Some positive points of discussion 

All that being said, there were some cool observations about the promise of new digital securities. In the panel on blockchain and DLT, there was agreement that for the issuance of securities, whether DLT is used or not probably has a limited impact on the success metrics of the issuance stage. However, there are benefits to the bond being “digital” over its life for its holders. For example, in the repo markets, JP Morgan has demonstrated using its blockchain, Onyx, to allow for intra-day repo transactions. 

From an issuer’s perspective, the experience of issuance may not change materially for a DLT bond. But, if investors can access more granular liquidity because of the possibility of intra-day repo, it might incentivise issuers to do more DLT bonds as it might confer a pricing advantage to them.

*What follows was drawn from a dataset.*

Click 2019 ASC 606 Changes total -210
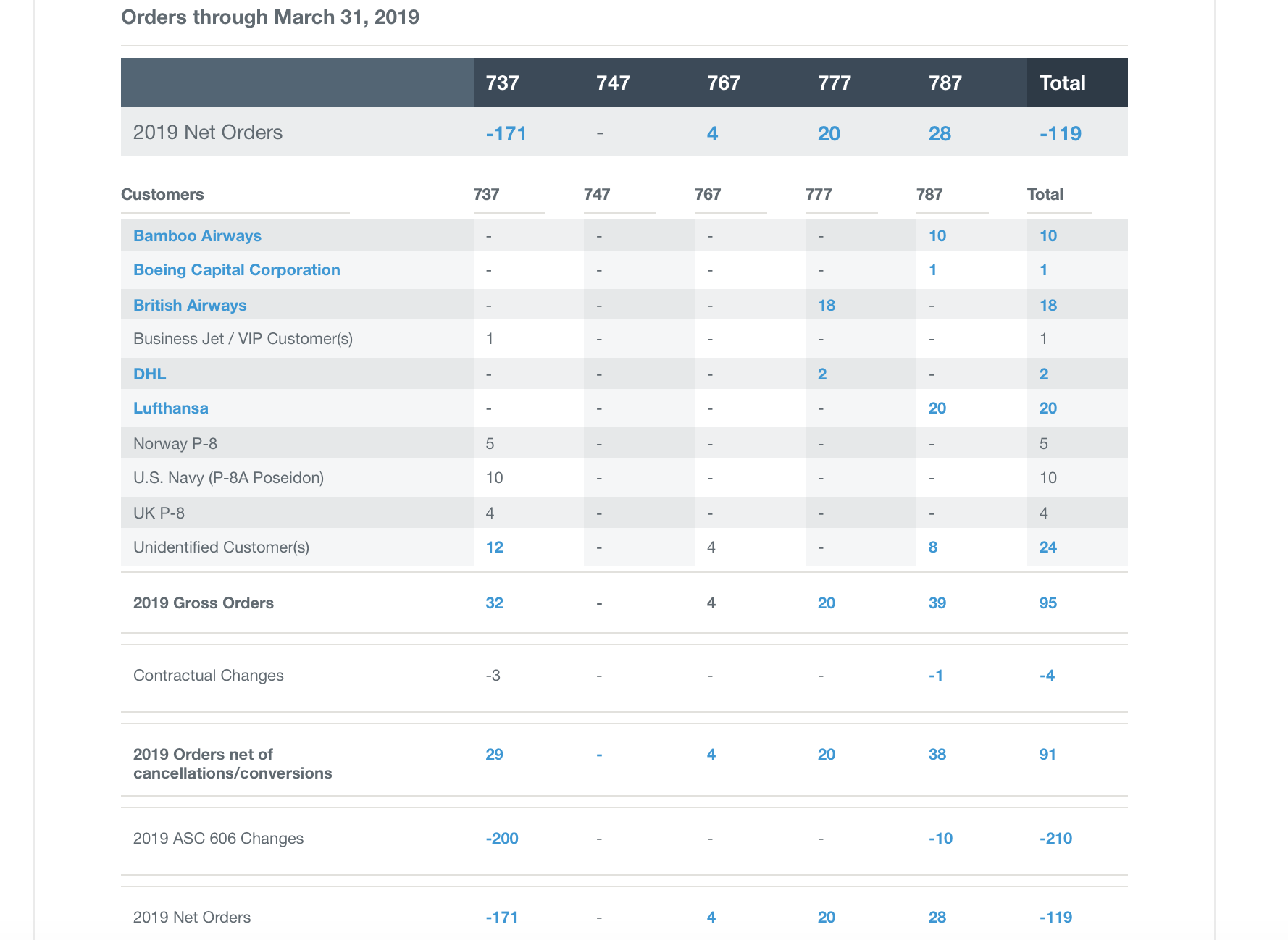The width and height of the screenshot is (1288, 940). [x=1055, y=839]
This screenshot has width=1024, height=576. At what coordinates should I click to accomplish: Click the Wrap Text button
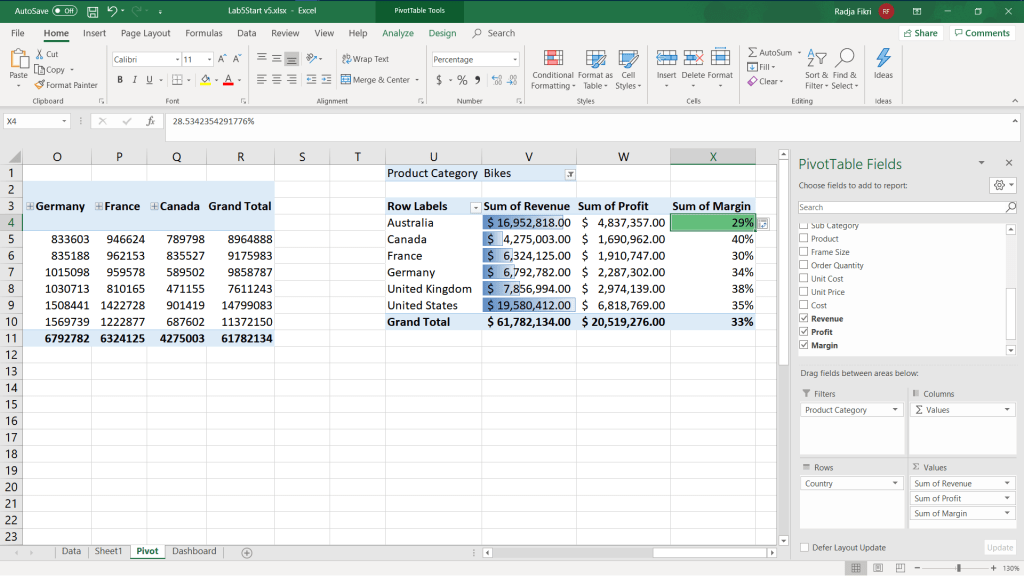pyautogui.click(x=365, y=59)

There was also a discussion of Euroclear’s recent issuance of a new type of “Digitally Native Note,” issued by the World Bank and arranged by TD, with Citi acting as the issuing and paying agent. There was widespread agreement that this was an exciting step forward as this was the first “digital bond” that didn’t live purely in a walled-off ecosystem. Rather, it could be readily traded within the large ecosystem of investors connected to Euroclear’s existing settlement systems. While it’s probably not the finished article, without a doubt, it’s an important step that builds on top of the plethora of “digital” bond issues that we’ve seen in the market over the last couple of years.

A timely reminder 

All in all, the event was a fascinating checkpoint along the 7-year journey that we’ve been on, striving towards digitising the debt capital markets.

In this business, if you’re in the weeds day-to-day, progress can sometimes feel somewhat slower than some would like. But looking back to where we were when the first conference was held in 2016, it’s clear to see that we’ve all come a long, long way together. It was cool to be reminded of that, and it’s exciting to think about where we might be 7 years from today in 2030.